▸ EXTRAIT DU TEXTE:
Lectures de Jean-Pierre Allali - Faubourg Montmartre, par Yves Azeroual

 

C’est un véritable thriller que nous propose l’auteur. Une sorte de roman policier haut en couleurs. Sur fond d'un épisode réel de criminalité organisée qui défraya la chronique dans les années 70. C’est l’histoire incroyable des « Z ». Non pas « Z comme Zorro », mais « Z comme Zemmour, un patronyme, comme on le sait, associé au grand banditisme.

Il était une fois, à Sétif, ville d’Algérie, une famille juive : Raymond et Clairette Zemmour  et leurs 9 enfants : cinq garçons et quatre filles : Roland, dit « le balafré, Théodore, alias Dédé, Edgar, William, qui épousera la belle Évelyne Dahan, et Gilbert. Quant aux filles, elles avaient pour noms Renée qui dirigera un pressing, Adèle, qui se spécialisera dans les produits exotiques, Josette qui se lancera dans les camions frigorifiques et Lucienne, qui fera son alyah en Israël pour vivre dans un kibboutz sous le patronyme de Ben Sion. « Neuf enfants et autant de fausses couches », aimait dire Clairette.

C’est Roland qui va sonner l’hallali en décidant, à la suite d’une sombre affaire d’assassinat le concernant,  de quitter la terre natale pour la France. Il a alors 23 ans. Laissant un billet pour le moins sibyllin, il prend la poudre d’escampette : « Je pars pour Paris. Je vous tiens au courant. Surtout ne rien dire à personne si on vous questionne ».

À bord du Ville d’Alger puis en train, Roland, désormais recherché par la police à Sétif, va se retrouver dans le quartier interlope de la rue Blondel où le conduit une connaissance de voyage, Catherine Lavallière, née à Paris 5ème et étudiante aux Beaux-Arts, qui ne va pas tarder à devenir sa maîtresse.

Dès lors, peu à peu, les Zemmour s’installeront à Paris. Ils ne seront pas trop dépaysés car leurs voisins du dessous s’appellent Bensaïd et la concierge, bien sûr, est une Martinez. Le docteur de la famille, lui, c’est Bénichou ! Et les dîners de chabbat sont préparés par la fille du bled, Khadija la bonne à tout faire.

▸ À FAIRE:
1. Pour chaque affirmation, dites si elle concorde avec l'extrait sur la famille Zemmour en répondant par oui ou non, puis citez mot pour mot le passage qui tranche.
(a) Roland avait 23 ans lorsqu'il a quitté sa terre natale.
(b) Catherine Lavallière est née à Sétif.
(c) Raymond et Clairette Zemmour avaient cinq filles.
2. Répondez brièvement à ces questions à partir de l'extrait sur la famille Zemmour.
(a) Dans quelle ville d'Algérie vivait la famille ?
(b) À bord de quel navire Roland part-il pour la France ?
(c) Qui est le docteur de la famille à Paris ?
Les items présentés ensuite forment un matériau indépendant de l'extrait.

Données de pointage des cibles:
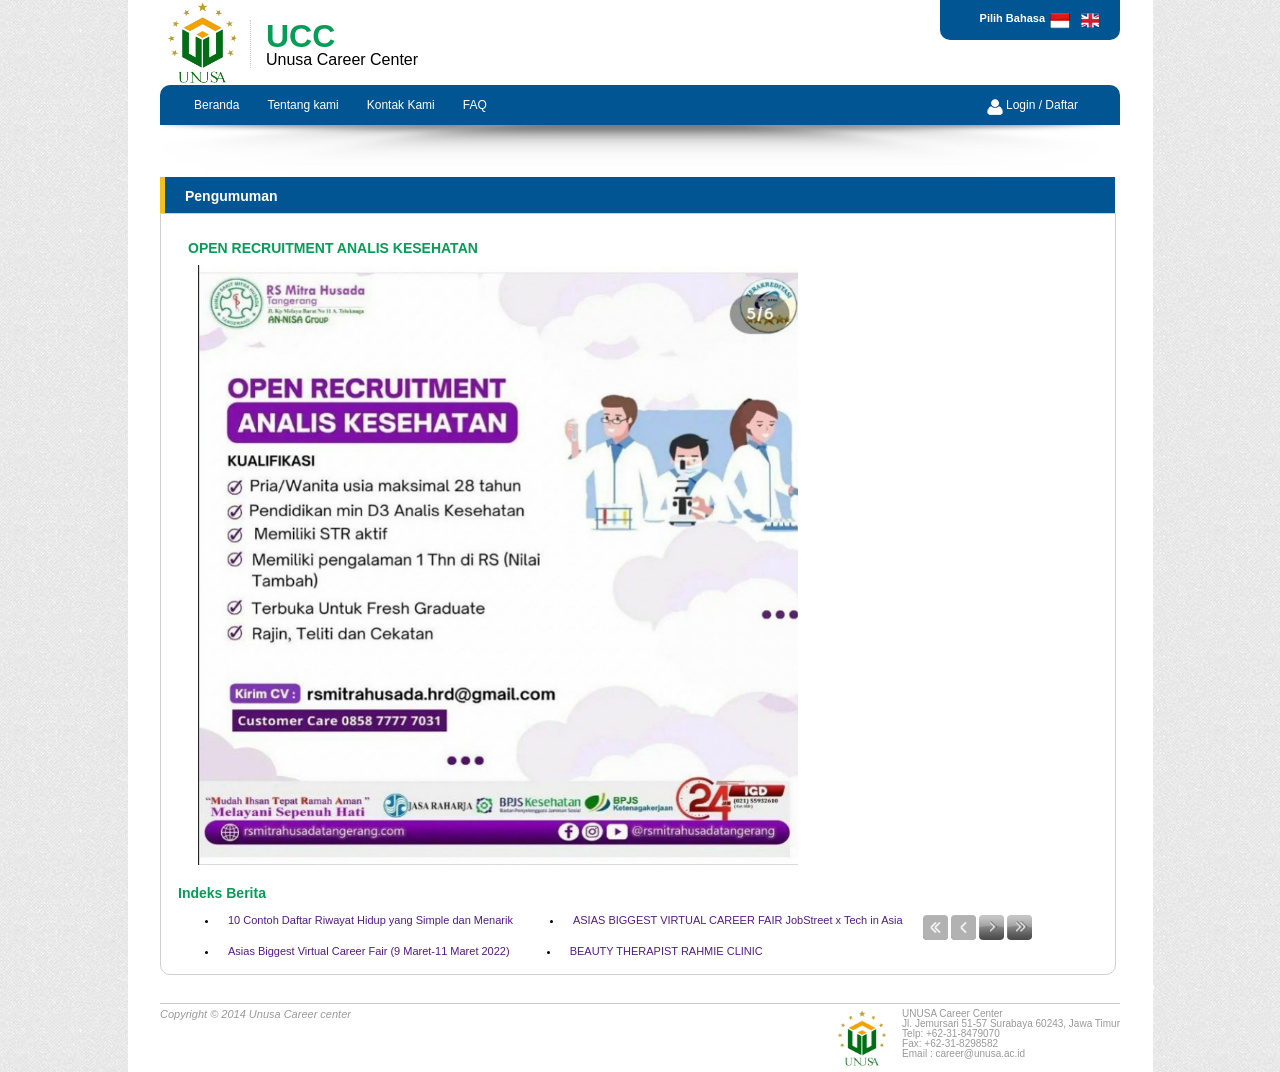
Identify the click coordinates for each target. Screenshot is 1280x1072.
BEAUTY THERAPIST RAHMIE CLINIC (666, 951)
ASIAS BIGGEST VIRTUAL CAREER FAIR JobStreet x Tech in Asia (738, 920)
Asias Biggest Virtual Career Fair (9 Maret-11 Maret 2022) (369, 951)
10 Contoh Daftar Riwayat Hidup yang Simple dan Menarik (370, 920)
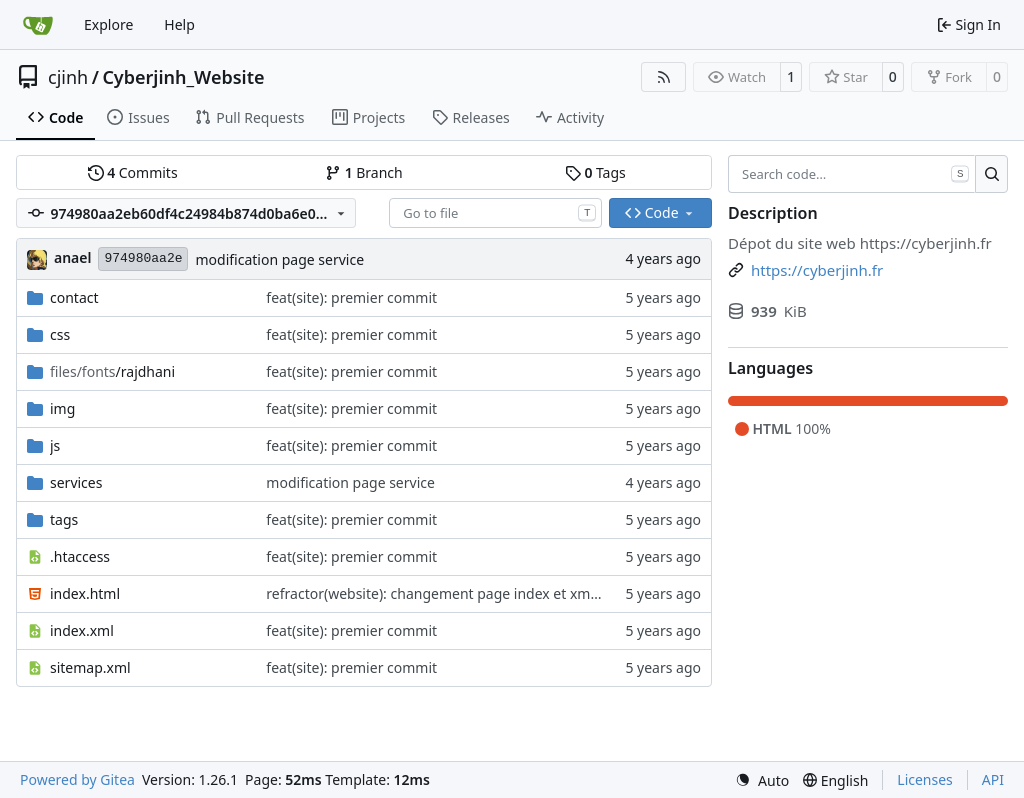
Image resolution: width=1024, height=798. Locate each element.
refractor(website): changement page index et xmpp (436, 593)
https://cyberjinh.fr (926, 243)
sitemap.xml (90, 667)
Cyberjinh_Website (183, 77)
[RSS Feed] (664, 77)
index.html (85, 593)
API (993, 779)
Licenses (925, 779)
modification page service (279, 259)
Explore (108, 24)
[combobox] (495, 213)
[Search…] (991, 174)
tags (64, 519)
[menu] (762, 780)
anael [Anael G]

▸ CORRIGÉ:
1.
(a) Oui : « Il a alors 23 ans. »
(b) Non : « née à Paris 5ème »
(c) Non : « cinq garçons et quatre filles »

2.
(a) À Sétif.
(b) Le Ville d'Alger.
(c) Bénichou.